§ **Exercise aim**:
In the records below, find every line with the word "agent" and copy it.

§ **Source information**:
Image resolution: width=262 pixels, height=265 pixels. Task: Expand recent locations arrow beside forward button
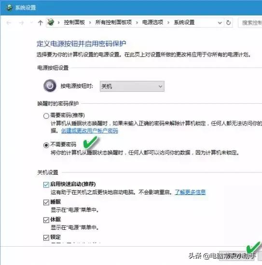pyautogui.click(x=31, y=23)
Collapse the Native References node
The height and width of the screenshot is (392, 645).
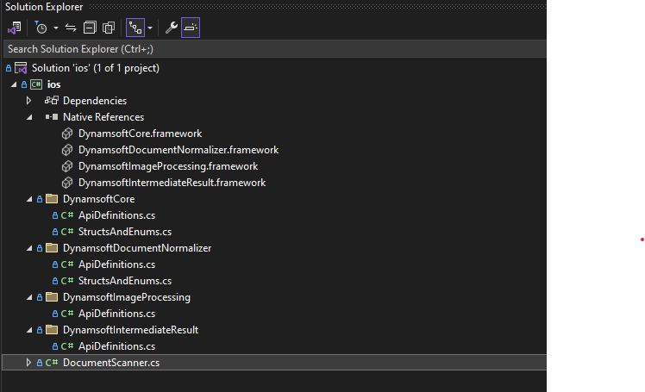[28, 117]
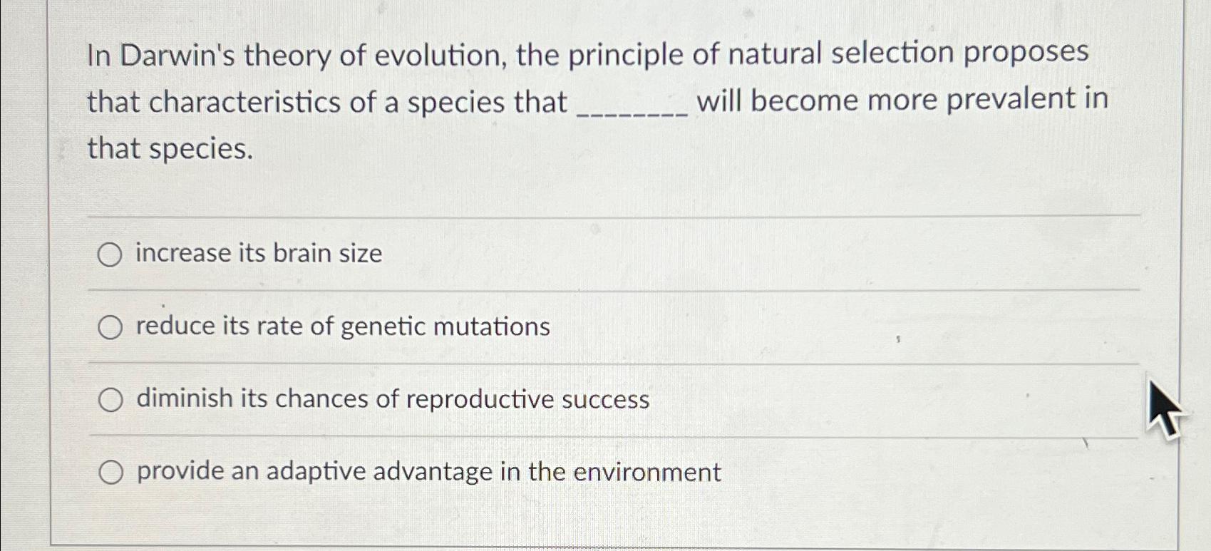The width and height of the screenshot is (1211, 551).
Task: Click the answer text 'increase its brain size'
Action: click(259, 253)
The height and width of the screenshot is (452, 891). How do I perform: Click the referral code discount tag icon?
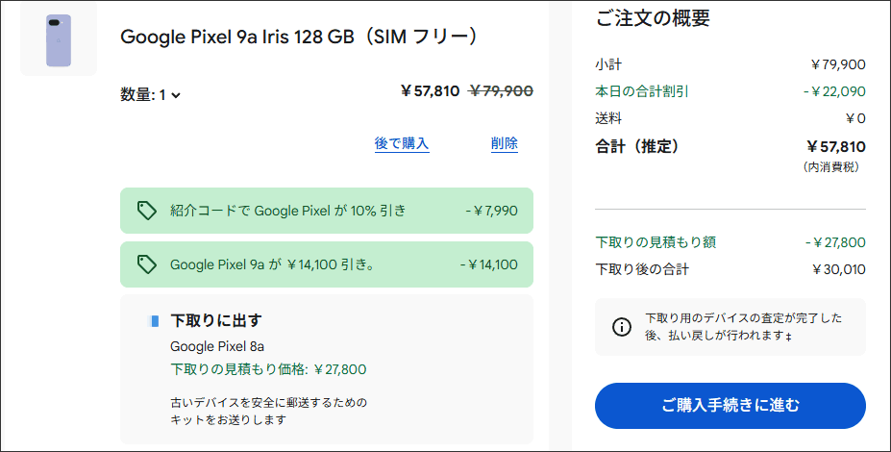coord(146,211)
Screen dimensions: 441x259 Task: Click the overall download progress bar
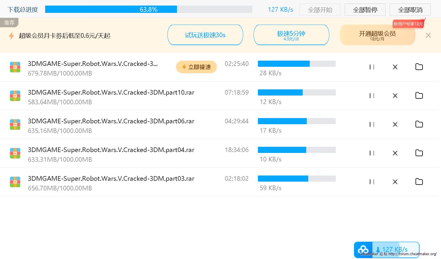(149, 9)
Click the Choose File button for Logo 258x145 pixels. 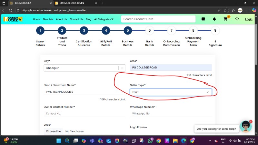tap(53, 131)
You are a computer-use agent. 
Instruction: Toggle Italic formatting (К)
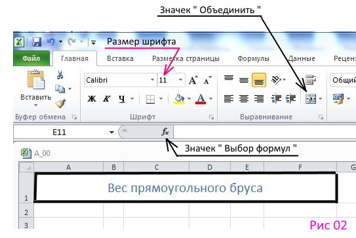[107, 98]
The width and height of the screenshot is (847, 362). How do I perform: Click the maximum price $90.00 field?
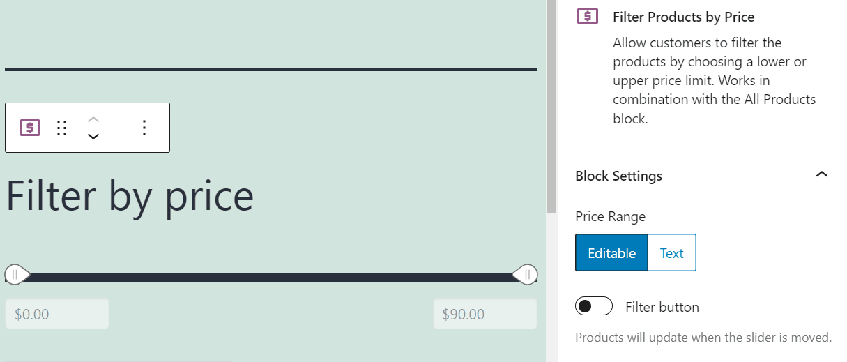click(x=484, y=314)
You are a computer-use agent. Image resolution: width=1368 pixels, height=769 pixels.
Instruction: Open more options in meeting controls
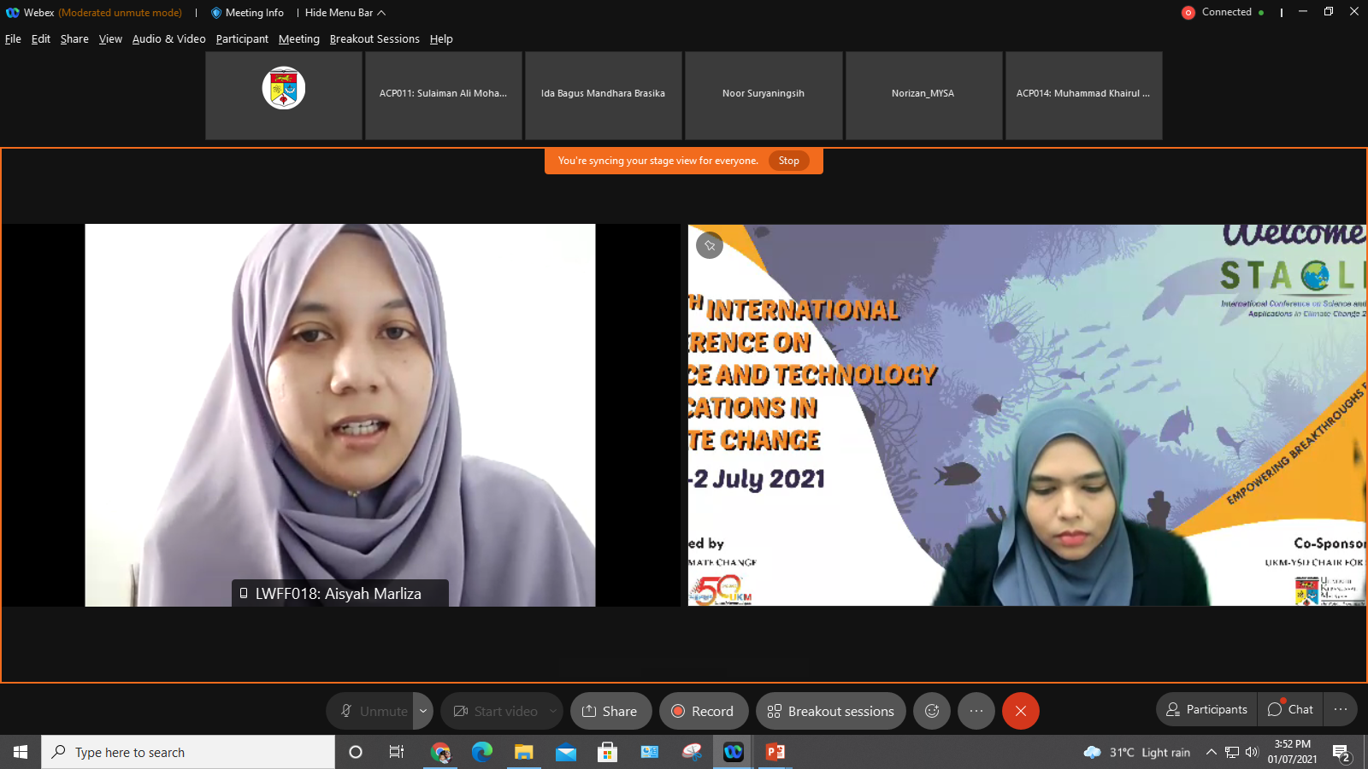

§ **Solution to this task**:
You are a computer-use agent. 
You are a computer-use agent. Image resolution: width=1368 pixels, height=769 pixels.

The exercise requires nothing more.